The negotiators of the European Parliament and the German Presidency reached a compromise agreement on the long-term EU Budget on November 10. According to Council sources, this compromise, among other things, helped secure a targeted reinforcement of EU priority programmes by €16 billion through additional means (€12.5 billion), reallocations (€2.5 billion) and more flexibility (€1 billion). The good news is that the Erasmus+ programme will receive additional funding for €2.2 billion, thus increasing its budget from the July agreement by the equivalent of an additional year of financing. This is expected to bring the budget close to the initial Commission’ proposal. Other important programmes to benefit from this deal are, notably, EU4Health, Horizon Europe, Rights & Values and Creative Europe.
With this compromise, the Erasmus+ is today the programme with the largest and most meaningful increase in its funding in the next programme cycle, an increase that vouches for its importance. This also testifies of the Parliament’s priority to ensure that the EU flagship programmes are able to uphold the ambition of EU’s political commitments such as the Green Deal, the Digital Education Action Plan, the European Education Area, and the Skills Agenda.
As LLLP, we were involved in the front line with advocacy efforts around the Multiannual Financial Framework and this renewed ambition represents in our eyes a very welcomed U-turn on the summer cuts. A positive development, where civil society’s concerns were heard. At the same time, we are aware that the budget for education and training does not yet match the needs of learners and educators across the continent. We were promised a tripled budget and this welcomed compromise means slightly more than a 50% increase. Because of this, LLLP will keep on reinforcing its actions to prompt Member States to move away from the worrisome trends of thinner and thinner lines for education and training. But make no mistake: the compromise is a step in the right direction and, above all, a political message that education, training and lifelong learning are important means towards sustainable recovery.

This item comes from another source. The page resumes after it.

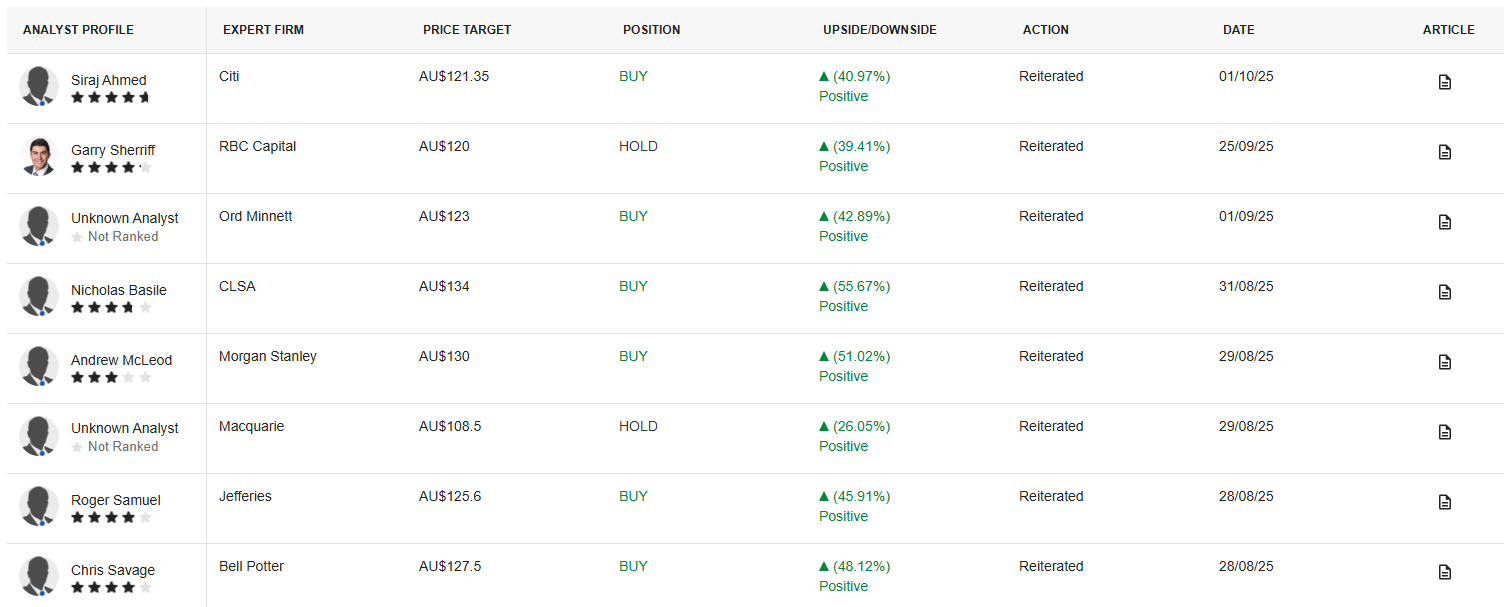Viewport: 1504px width, 607px height.
Task: Click Garry Sherriff's profile photo
Action: pos(39,156)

So, what’s next for the EU Budget? The compromise agreement will have to be formally adopted by the EU Council and the EU Parliament, each with their own procedures. The negotiation will now focus on budget allocation within different sectors and initiatives in the 2018 Erasmus+ proposal. In the Council, for the time being, Poland and Hungary have expressed their distaste for the compromise. The two countries are said to have vetoed the compromise by opposing the clause that makes access to EU funds conditional on adherence to the rule of law (and both countries have an open procedure for breaching it). This bitter disagreement implies that the EU is far from reaching a stable agreement on its long-term budget, but the political understanding behind the compromise sparkles some lights on the whole process in an otherwise grim autumn. We will continue supporting the European Parliament’ position to secure key sectors’ funding first.